We all know that breaking up can be hard on the heart, but have you ever wondered what it does to your brain?
Falling in love is such a delicious, exciting, breathless feeling. Falling out of love is a ‘jagged little pill’, delivering a powerful dose of raw pain, anger, loss of purpose, and a brain fog that disconnects you from the world.
But what’s actually happening here? While we may say your heart is broken, science confirms that all the action – or, in fact, lack thereof – is happening in your head.
“When you fall in love, a cocktail of neurochemicals is released in your brain, including what’s known as oxytocin, which can have a pretty powerful effect on your mental state,” says Dr Sabha Besharati, Senior Lecturer in Cognitive Neuroscience at Wits University. The cocktail includes dopamine, adrenaline, and norepinephrine.
In 2005, biological anthropologist, Dr Helen Fisher, showed that dopamine-rich areas of the brain light up when we fall in love. This hormone and neurotransmitter are involved in motivation, and they’re critical to the brain’s reward circuit. Adrenaline and norepinephrine, meanwhile, are “responsible for the pitter-patter of the heart, restlessness, and overall preoccupation that go along with experiencing love”, according to a 2014 Chicago study.
Serotonin, the happy hormone
According to the same study, a person’s serotonin – or ‘happy hormone’ – levels actually drop when they fall in love, creating a state that’s common to people with obsessive-compulsive disorders. “This may explain why we concentrate on little other than our partner during the early stages of a relationship,” says study co-director Professor Mary Lynn.
Oxytocin, the love hormone
Also known as the ‘love hormone’, oxytocin is involved in bonding between lovers, new mothers and babies, and even people and pets. Triggered by physical contact, it elicits feelings of contentment and security.
Cortisol, the stress hormone
“But that’s a stress hormone!” you say. Yes, it is, and the early stages of romantic love can be stressful. A 2004 study published in Psychoneuroendocrinology showed that “cortisol levels were significantly higher amongst those subjects who had recently fallen in love”, but that those levels drop once you’ve dated for a year.
Even fruit flies find breaking up hard to do
These neurochemicals are extremely powerful, and you develop a tolerance for them during a relationship. When that relationship ends, your steady supply of feel-good substances starts to drop – as do your customary levels of attachment, closeness, contentment, and safety.
Since this change affects the reward circuit of the brain – a circuit also triggered by other pleasures, such as delicious food and favourite activities – people often try to replace those feelings with other behaviours, such as taking drugs, comfort eating, or drinking alcohol. (Even spurned fruit flies may go on the booze, according to a 2012 study, which found that rejected males drank four times more than mated ones!)
“These are coping mechanisms,” says Dr Besharati. “You’re seeking alternative ways to trigger the release of dopamine and other hormones – which is fine, as long as you’re sensible and don’t follow the fruit flies’ example!”
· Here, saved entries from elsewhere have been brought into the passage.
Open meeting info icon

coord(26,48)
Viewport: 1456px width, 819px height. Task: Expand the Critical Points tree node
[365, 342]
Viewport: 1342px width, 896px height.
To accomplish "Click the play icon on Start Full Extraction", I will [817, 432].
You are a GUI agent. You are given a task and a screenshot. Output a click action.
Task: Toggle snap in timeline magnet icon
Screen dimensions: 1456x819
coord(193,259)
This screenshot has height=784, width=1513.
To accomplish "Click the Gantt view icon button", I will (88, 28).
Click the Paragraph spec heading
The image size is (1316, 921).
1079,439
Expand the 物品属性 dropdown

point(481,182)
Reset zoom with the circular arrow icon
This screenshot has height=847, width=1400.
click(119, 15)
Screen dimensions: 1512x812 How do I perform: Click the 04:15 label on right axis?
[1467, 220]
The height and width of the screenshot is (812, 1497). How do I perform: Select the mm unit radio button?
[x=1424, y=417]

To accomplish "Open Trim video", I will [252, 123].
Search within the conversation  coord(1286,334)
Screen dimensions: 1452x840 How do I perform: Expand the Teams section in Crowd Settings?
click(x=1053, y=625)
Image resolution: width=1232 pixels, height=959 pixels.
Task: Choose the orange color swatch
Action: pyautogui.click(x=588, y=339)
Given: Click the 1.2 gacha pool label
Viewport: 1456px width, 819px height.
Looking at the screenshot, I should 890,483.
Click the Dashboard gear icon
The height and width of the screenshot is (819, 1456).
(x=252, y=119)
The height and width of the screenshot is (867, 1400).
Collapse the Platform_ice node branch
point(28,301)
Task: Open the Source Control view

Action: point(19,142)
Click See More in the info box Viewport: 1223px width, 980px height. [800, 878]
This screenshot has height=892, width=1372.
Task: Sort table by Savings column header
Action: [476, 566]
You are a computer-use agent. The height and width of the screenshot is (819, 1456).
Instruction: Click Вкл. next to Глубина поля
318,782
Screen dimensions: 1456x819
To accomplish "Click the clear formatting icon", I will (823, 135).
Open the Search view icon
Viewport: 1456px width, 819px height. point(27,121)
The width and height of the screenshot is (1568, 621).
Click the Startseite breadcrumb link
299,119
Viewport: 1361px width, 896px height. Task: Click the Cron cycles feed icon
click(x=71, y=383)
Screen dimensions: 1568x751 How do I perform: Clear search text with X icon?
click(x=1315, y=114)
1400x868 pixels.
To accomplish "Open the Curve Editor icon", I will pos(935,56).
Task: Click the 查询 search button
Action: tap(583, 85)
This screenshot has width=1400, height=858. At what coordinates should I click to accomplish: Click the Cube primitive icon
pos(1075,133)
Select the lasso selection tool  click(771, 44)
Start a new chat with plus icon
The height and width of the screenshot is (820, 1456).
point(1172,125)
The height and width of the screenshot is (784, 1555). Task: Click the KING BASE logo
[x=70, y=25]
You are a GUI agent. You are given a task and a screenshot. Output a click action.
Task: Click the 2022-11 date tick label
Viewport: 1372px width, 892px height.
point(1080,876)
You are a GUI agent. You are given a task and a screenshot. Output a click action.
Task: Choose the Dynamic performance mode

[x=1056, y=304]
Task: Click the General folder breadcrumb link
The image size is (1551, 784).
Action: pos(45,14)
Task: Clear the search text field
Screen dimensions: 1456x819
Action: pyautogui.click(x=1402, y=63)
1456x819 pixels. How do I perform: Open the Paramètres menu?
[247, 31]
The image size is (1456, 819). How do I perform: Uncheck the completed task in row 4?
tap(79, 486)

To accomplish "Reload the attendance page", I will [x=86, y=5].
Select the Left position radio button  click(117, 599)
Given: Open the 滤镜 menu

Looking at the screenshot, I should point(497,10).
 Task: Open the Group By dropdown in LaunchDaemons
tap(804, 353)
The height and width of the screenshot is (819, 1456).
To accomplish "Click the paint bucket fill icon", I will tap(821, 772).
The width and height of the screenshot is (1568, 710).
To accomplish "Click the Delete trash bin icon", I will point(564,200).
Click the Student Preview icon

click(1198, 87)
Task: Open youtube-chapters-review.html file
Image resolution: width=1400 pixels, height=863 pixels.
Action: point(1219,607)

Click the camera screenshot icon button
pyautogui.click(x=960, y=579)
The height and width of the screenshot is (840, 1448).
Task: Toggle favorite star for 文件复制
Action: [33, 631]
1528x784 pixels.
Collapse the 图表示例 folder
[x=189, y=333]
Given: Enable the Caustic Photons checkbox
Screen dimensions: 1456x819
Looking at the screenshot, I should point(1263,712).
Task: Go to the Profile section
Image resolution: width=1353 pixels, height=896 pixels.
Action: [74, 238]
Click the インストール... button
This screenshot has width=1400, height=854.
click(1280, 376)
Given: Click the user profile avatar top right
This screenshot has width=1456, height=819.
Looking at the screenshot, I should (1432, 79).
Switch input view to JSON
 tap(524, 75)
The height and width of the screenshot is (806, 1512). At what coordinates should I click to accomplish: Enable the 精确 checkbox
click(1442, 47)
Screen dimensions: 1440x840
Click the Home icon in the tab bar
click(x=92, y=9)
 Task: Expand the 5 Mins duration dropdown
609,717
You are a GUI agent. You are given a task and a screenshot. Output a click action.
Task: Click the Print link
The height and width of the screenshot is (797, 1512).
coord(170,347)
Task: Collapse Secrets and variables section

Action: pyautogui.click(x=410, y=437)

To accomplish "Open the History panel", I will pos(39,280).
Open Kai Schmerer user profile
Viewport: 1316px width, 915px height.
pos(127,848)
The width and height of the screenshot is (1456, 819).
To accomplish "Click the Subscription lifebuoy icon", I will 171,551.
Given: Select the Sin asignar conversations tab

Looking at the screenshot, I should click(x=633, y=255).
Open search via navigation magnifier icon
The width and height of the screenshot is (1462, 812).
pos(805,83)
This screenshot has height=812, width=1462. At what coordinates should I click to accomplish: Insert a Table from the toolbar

The science behind that foggy break-up feeling
Something else that’s very interesting happens in the brain following a break-up. In June 2020, a new study was published using very sophisticated methods of neuroimaging and triggering new thinking around the break-up brain.
For the first time, researchers began looking at the whole brain while it’s at rest, instead of while it’s being stimulated – as, for example, a 2010 research, where scientists watched specific areas of the brain involved in physical pain while showing people pictures of lovers who’d rejected them, and showed an overlap between physical and emotional pain.
According to Dr Besharati, the 2020 research “has shown a relationship between low mood as a result of a break-up and reduced whole-brain activity across various networks of the brain”.
The researchers recruited approximately 70 young, mentally healthy adults, who had recently experienced a relationship break-up after being in a relationship for a minimum of six months. The results showed “deficits in the brain’s ability to integrate and process information globally (across the whole brain) over time”.
In other words, the ‘break-up brain’ slows down a bit. “It’s demonstrating a relationship, not causation,” cautions Dr Besharati, but it’s a very interesting idea. Could this slow-down be responsible for that horrible feeling of brain-fog, disconnection, and sluggishness that so often plagues us after a relationship ends? Only time and further research will tell.